Regular Use of Aspirin and Other Non-Steroidal Anti-inflammatory Drugs and Breast Cancer Risk for Women at Familial or Genetic Risk

A Cohort Study

Rebecca D. Kehm; John L. Hopper; Esther M. John; Kelly-Anne Phillips; Robert J. MacInnis; Gillian S. Dite; Roger L. Milne; Yuyan Liao; Nur Zeinomar; Julia A. Knight; Melissa C. Southey; Linda Vahdat; Naomi Kornhauser; Tessa Cigler; Wendy K. Chung; Graham G. Giles; Sue-Anne McLachlan; Michael L. Friedlander; Prue C. Weideman; Gord Glendon; Stephanie Nesci; kConFab Investigators; Irene L. Andrulis; Saundra S. Buys; Mary B. Daly; Mary Beth Terry

Disclosures

Breast Cancer Res. 2019;21(52) 

In This Article

Abstract and Introduction

Abstract

Background: The use of aspirin and other non-steroidal anti-inflammatory drugs (NSAIDs) has been associated with reduced breast cancer risk, but it is not known if this association extends to women at familial or genetic risk. We examined the association between regular NSAID use and breast cancer risk using a large cohort of women selected for breast cancer family history, including 1054 BRCA1 or BRCA2 mutation carriers.

Methods: We analyzed a prospective cohort (N = 5606) and a larger combined, retrospective and prospective, cohort (N = 8233) of women who were aged 18 to 79 years, enrolled before June 30, 2011, with follow-up questionnaire data on medication history. The prospective cohort was further restricted to women without breast cancer when medication history was asked by questionnaire. Women were recruited from seven study centers in the United States, Canada, and Australia. Associations were estimated using multivariable Cox proportional hazards regression models adjusted for demographics, lifestyle factors, family history, and other medication use. Women were classified as regular or non-regular users of aspirin, COX-2 inhibitors, ibuprofen and other NSAIDs, and acetaminophen (control) based on self-report at follow-up of ever using the medication for at least twice a week for ≥1 month prior to breast cancer diagnosis. The main outcome was incident invasive breast cancer, based on self- or relative-report (81% confirmed pathologically).
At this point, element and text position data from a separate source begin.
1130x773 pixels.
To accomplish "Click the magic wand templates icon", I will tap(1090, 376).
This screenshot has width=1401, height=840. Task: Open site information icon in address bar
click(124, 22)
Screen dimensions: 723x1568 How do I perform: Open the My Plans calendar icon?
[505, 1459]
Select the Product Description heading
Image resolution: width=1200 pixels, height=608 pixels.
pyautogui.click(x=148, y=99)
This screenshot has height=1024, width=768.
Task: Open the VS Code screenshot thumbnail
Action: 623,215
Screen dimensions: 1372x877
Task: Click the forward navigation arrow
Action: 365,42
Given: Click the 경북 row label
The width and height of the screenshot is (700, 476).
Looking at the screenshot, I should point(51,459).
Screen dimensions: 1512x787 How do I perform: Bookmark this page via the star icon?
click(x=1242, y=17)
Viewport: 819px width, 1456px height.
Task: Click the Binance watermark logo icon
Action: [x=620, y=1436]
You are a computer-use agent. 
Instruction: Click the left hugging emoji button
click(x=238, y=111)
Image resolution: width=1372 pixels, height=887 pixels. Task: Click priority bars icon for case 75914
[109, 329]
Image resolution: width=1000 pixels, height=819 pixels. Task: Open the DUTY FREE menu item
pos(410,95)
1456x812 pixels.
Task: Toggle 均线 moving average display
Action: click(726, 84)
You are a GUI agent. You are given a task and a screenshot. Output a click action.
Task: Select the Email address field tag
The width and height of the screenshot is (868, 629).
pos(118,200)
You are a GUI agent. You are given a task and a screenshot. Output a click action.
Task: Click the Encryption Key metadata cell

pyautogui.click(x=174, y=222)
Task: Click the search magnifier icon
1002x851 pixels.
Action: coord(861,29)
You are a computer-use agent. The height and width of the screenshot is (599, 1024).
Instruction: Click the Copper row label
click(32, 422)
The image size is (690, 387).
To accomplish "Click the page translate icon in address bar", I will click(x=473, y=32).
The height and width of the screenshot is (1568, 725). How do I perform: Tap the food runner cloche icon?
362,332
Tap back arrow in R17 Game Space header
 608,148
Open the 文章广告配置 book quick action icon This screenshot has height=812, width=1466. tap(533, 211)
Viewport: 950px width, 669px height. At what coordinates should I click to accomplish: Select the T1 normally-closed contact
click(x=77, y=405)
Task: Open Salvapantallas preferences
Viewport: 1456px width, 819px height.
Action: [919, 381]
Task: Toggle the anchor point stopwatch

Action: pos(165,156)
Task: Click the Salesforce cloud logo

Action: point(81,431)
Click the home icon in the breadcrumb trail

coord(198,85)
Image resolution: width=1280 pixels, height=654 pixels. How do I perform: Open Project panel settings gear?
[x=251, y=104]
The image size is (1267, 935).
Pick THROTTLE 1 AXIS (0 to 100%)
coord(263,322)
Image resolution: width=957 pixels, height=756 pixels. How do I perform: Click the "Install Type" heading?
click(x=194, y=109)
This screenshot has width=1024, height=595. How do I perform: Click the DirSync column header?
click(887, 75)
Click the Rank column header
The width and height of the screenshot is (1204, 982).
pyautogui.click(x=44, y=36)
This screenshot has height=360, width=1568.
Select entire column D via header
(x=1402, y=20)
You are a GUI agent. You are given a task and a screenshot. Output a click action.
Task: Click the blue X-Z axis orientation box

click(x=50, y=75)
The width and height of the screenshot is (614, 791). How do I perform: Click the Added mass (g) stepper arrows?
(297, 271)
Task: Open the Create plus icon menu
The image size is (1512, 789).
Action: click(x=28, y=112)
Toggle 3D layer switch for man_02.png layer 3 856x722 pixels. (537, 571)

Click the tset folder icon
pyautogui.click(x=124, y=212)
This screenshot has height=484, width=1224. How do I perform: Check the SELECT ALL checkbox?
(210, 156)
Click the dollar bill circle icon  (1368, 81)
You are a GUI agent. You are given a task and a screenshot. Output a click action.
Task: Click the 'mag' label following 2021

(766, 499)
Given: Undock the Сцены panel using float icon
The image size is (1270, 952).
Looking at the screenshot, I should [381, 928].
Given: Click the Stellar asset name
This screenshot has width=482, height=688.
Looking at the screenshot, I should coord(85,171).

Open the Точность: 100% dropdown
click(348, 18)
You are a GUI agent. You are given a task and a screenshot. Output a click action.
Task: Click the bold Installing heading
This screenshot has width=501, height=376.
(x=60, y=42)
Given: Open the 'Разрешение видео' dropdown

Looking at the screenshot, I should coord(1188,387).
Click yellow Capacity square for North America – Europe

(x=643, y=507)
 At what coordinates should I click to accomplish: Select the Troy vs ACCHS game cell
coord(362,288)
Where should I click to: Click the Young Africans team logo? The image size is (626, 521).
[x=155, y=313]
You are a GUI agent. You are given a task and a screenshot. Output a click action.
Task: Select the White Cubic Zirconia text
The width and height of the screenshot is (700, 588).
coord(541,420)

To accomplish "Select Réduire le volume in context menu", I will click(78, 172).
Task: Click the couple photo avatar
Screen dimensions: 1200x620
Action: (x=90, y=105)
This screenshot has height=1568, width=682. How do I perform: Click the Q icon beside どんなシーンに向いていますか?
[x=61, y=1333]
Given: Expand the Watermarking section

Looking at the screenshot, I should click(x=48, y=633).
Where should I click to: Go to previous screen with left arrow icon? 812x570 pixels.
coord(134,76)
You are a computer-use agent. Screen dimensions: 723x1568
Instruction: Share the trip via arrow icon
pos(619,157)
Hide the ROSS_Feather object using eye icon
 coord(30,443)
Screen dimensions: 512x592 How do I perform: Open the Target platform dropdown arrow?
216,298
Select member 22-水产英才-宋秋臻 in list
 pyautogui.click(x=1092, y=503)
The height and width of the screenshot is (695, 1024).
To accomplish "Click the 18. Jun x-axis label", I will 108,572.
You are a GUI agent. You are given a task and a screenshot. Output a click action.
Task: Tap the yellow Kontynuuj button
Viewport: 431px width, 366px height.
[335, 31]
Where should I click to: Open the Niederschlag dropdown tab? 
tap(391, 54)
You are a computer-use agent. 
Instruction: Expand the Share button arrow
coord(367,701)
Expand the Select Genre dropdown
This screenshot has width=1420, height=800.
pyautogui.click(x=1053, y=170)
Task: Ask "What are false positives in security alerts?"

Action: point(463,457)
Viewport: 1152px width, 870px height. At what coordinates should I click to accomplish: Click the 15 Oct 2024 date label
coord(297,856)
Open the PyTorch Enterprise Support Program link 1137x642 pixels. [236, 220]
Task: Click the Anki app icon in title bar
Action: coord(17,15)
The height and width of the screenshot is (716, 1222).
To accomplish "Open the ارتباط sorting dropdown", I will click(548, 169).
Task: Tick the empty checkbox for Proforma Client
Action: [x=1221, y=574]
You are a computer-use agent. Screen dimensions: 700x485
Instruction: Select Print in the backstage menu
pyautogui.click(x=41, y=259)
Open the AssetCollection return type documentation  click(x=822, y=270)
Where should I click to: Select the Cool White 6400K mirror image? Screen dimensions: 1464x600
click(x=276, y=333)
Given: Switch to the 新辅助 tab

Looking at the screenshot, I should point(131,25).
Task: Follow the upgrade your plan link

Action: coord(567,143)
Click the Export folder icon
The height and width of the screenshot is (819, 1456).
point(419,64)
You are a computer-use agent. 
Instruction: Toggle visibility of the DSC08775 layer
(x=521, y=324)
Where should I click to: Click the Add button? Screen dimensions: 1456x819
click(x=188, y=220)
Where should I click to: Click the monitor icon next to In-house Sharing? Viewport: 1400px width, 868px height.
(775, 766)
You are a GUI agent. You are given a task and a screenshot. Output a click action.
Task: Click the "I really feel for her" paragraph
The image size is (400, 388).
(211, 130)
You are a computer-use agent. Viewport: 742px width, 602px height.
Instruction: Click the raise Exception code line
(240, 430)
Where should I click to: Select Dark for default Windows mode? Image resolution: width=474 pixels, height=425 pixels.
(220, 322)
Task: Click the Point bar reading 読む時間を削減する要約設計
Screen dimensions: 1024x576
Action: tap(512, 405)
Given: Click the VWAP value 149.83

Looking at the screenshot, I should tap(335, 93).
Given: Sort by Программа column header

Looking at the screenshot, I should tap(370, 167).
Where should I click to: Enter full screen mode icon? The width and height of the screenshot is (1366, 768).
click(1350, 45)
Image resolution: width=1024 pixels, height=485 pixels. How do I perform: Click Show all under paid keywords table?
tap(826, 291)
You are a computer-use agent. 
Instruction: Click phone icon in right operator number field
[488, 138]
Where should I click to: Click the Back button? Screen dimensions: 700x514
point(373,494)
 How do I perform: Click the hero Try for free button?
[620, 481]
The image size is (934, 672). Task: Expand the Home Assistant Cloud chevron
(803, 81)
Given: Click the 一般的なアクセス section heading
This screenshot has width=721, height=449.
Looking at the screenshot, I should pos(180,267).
Results: From fully adjusted analyses, regular aspirin use was associated with a 39% and 37% reduced risk of breast cancer in the prospective (HR = 0.61; 95% CI = 0.33–1.14) and combined cohorts (HR = 0.63; 95% CI = 0.57–0.71), respectively. Regular use of COX-2 inhibitors was associated with a 61% and 71% reduced risk of breast cancer (prospective HR = 0.39; 95% CI = 0.15–0.97; combined HR = 0.29; 95% CI = 0.23–0.38). Other NSAIDs and acetaminophen were not associated with breast cancer risk in either cohort. Associations were not modified by familial risk, and consistent patterns were found by BRCA1 and BRCA2 carrier status, estrogen receptor status, and attained age.

Conclusion: Regular use of aspirin and COX-2 inhibitors might reduce breast cancer risk for women at familial or genetic risk.